Apparently in the sheriff's mind, his statement was the end of the story, but that has not been the case. Not surprisingly, his adversaries continue to periodically dredge up the incident, especially during re-election campaigns.
Just a few weeks ago, while he was attending an invitation-only conference in Redwood Shores, Mark De Paula, a candidate for county supervisor quietly asked him to once again address the issue. According to Mr. De Paula, the sheriff responded angrily and he apparently told deputy Capt. Mark Wyss that the questioner "probably doesn't belong here," seemingly implying that the person be escorted out — an option available exclusively to law enforcement officers. The escorting did not happen and the conference went on without incident.
This response was uncalled for. While the sheriff remains unable to provide straightforward answers about his behavior from seven years ago, he should acknowledge this recent over-reaction and apologize to the candidate and the public.
In his re-election campaign, Sheriff Munks has no official challenger, but a deputy sheriff, Juan Lopez, is mounting a write-in campaign, one with virtually no chance of succeeding.
Deputy Lopez, a 26-year veteran of the department, said he missed the deadline for submitting signatures for his nomination papers to the county Elections Office. His only option was a write-in campaign, which he chose despite the long odds. He says he has worked nearly every job available to a deputy, and is currently assigned to drive prisoners to and from court and medical appointments.
The best choice is Sheriff Munks, his unfortunate behaviors seven years ago and a few weeks ago aside. His most recent positive accomplishment is steering the new county jail project through a difficult site selection process and ultimate approval by the Board of Supervisors.
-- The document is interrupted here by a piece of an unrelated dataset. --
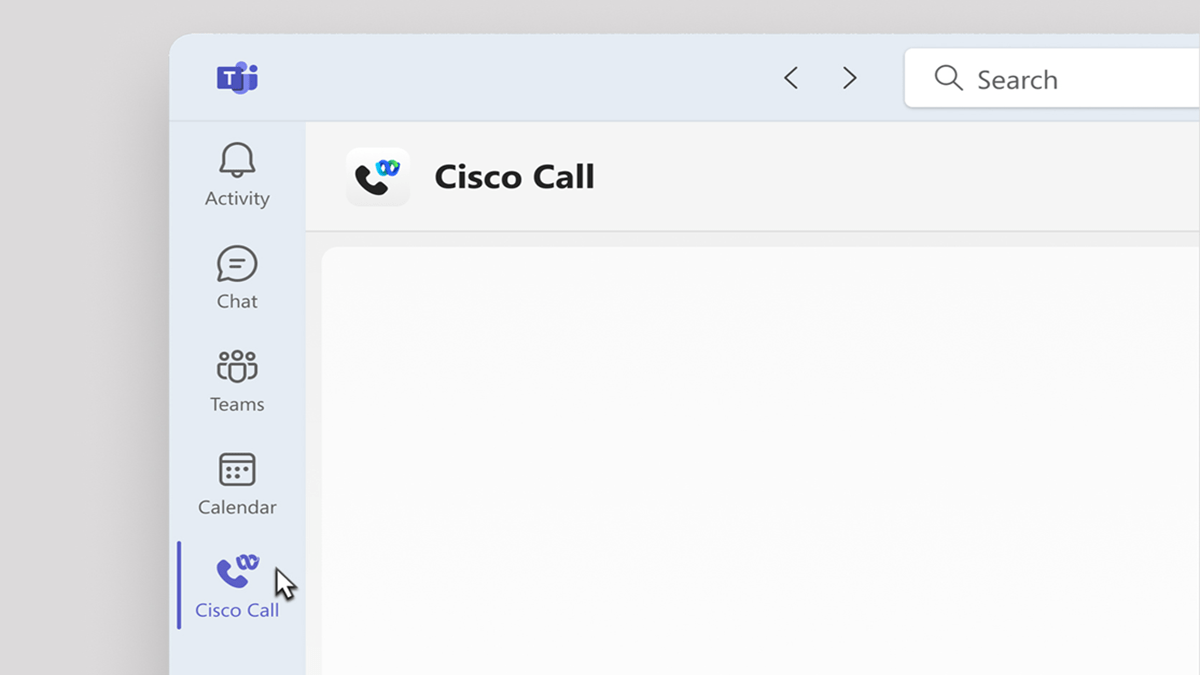
Task: Click the Cisco Call page title text
Action: (x=515, y=177)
Without serious opposition, Mr. Munks is the only real choice in the race. But it is time for him to publicly address questions about his earlier mistake and move on. He has apologized, but that will not be the end of it unless he accepts the burden of reassuring his constituents, especially women, that he truly regrets his actions and will work hard to combat prostitution and human trafficking in San Mateo County.